236-single-guard-node - Tor design proposals

Filename: 236-single-guard-node.txt
Title: The move to a single guard node
Author: George Kadianakis, Nicholas Hopper
Created: 2014-03-22
Status: Closed

-1. Implementation-status

   Partially implemented, and partially superseded by proposal 271.

0. Introduction

   It has been suggested that reducing the number of guard nodes of
   each user and increasing the guard node rotation period will make
   Tor more resistant against certain attacks [0].

   For example, an attacker who sets up guard nodes and hopes for a
   client to eventually choose them as their guard will have much less
   probability of succeeding in the long term.

   Currently, every client picks 3 guard nodes and keeps them for 2 to
   3 months (since 0.2.4.12-alpha) before rotating them. In this
   document, we propose the move to a single guard per client and an
   increase of the rotation period to 9 to 10 months.

1. Proposed changes

1.1. Switch to one guard per client

   When this proposal becomes effective, clients will switch to using
   a single guard node.

   That is, in its first startup, Tor picks one guard and stores its
   identity persistently to disk. Tor uses that guard node as the
   first hop of its circuits from thereafter.

   If that Guard node ever becomes unusable, rather than replacing it,
   Tor picks a new guard and adds it to the end of the list. When
   choosing the first hop of a circuit, Tor tries all guard nodes from
   the top of the list sequentially till it finds a usable guard node.

   A Guard node is considered unusable according to section "5. Guard
   nodes" in path-spec.txt. The rest of the rules from that section
   apply here too. XXX which rules specifically? -asn
   XXX Probably the rules about how to add a new guard (only after
       contact), when to re-try a guard for reachability, and when to
       discard a guard?  -nickhopper

   XXX Do we need to specify how already existing clients migrate?

1.1.1. Alternative behavior to section 1.1

   Here is an alternative behavior than the one specified in the
   previous section. It's unclear which one is better.

   Instead of picking a new guard when the old guard becomes unusable,
   we pick a number of guards in the beginning but only use the top
   usable guard each time. When our guard becomes unusable, we move to
   the guard below it in the list.

   This behavior _might_ make some attacks harder; for example, an
   attacker who shoots down your guard in the hope that you will pick
   his guard next, is now forced to have evil guards in the network at
   the time you first picked your guards.

   However, this behavior might also influence performance, since a
   guard that was fast enough 7 months ago, might not be this fast
   today. Should we reevaluate our opinion based on the last
   consensus, when we have to pick a new guard? Also, a guard that was
   up 7 months ago might be down today, so we might end up sampling
   from the current network anyway.

1.2. Increase guard rotation period

   When this proposal becomes effective, Tor clients will set the
   lifetime of each guard to a random time between 9 to 10 months.
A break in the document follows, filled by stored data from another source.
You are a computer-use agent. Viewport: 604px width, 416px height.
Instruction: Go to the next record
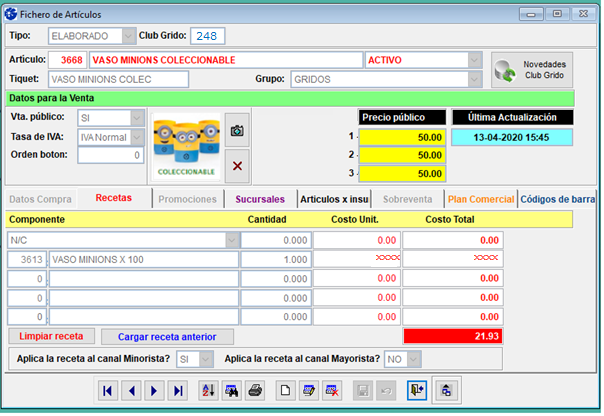pos(155,390)
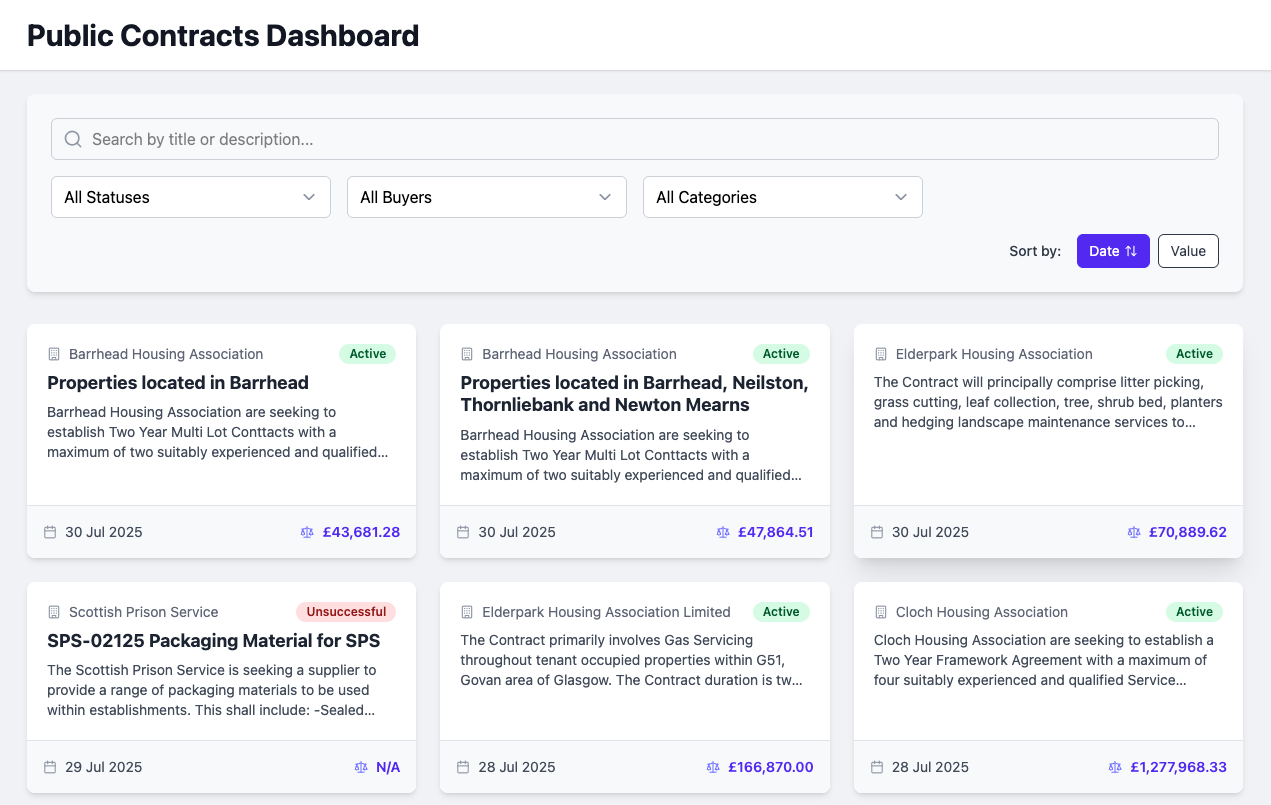The width and height of the screenshot is (1271, 805).
Task: Click building icon beside Elderpark Housing Association Limited
Action: coord(467,612)
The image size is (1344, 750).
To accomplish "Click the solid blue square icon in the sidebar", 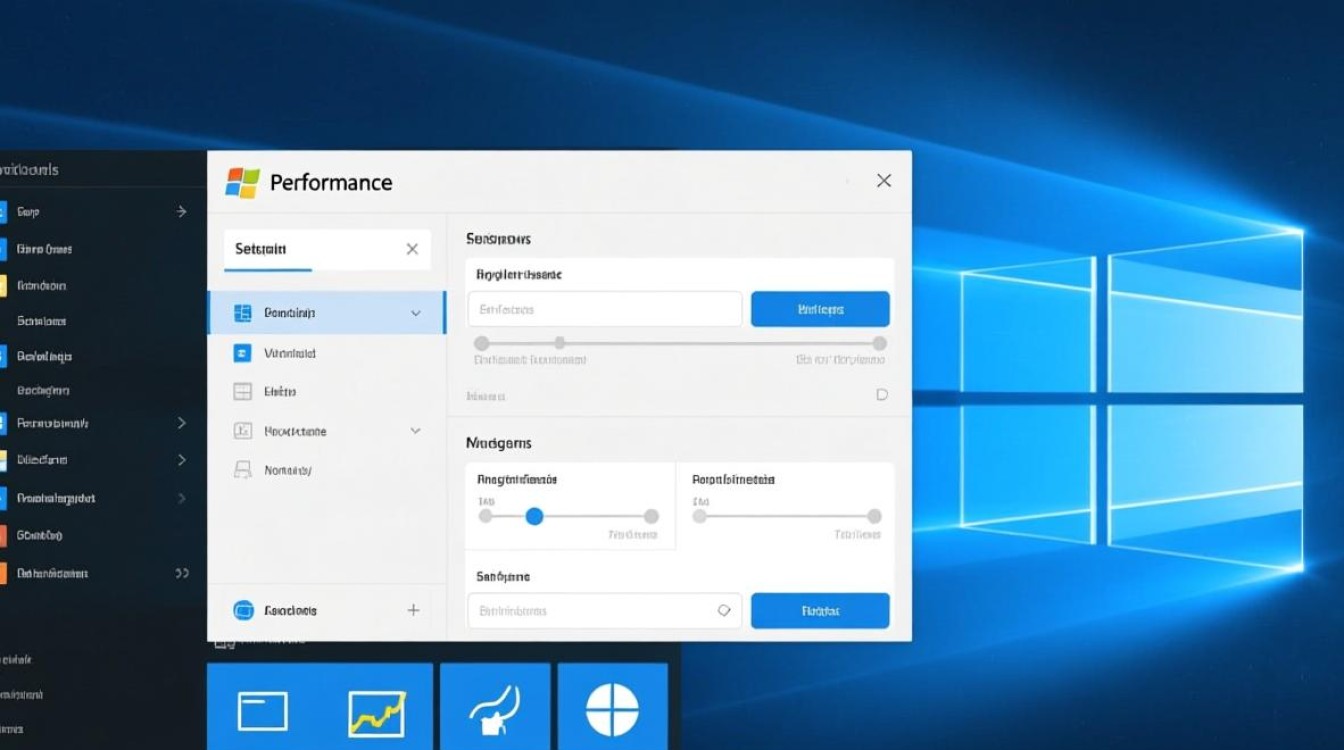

   If Tor tries to use a guard whose age is over its lifetime value,
   the guard gets discarded (also from persistent storage) and a new
   one is picked in its place.

   XXX We didn't do any analysis on extending the rotation period.
       For example, we don't even know the average age of guards, and
       whether all guards stay around for less than 9 months anyway.
       Maybe we should do some analysis before proceeding?

   XXX The guard lifetime should be controlled using the
       (undocumented?) GuardLifetime consensus option, right?

1.2.1. Alternative behavior to section 1.2

   Here is an alternative behavior than the one specified in the
   previous section. It's unclear which one is better.

   Similar to section 1.2, but instead of rotating to completely new
   guard nodes after 9 months, we pick a few extra guard nodes in the
   beginning, and after 9 months we delete the already used guard
   nodes and use the one after them.

   This has approximately the same tradeoffs as section 1.1.1.

   Also, should we check the age of all of our guards periodically, or
   only check them when we try to use them?

1.3. Age of guard as a factor on guard probabilities

   By increasing the guard rotation period we also increase the lack
   of utilization for young guards since clients will rotate guards even
   more infrequently now (see 'Phase three' of [1]).

   We can mitigate this phenomenon by treating these recent guards as
   "fractional" guards:

   To do so, everytime an authority needs to vote for a guard, it
   reads a set of consensus documents spanning the past NNN months,
   where NNN is the number of months in the guard rotation period (10
   months if this proposal is adopted in full) and calculates in how
   many consensuses it has had the guard flag for.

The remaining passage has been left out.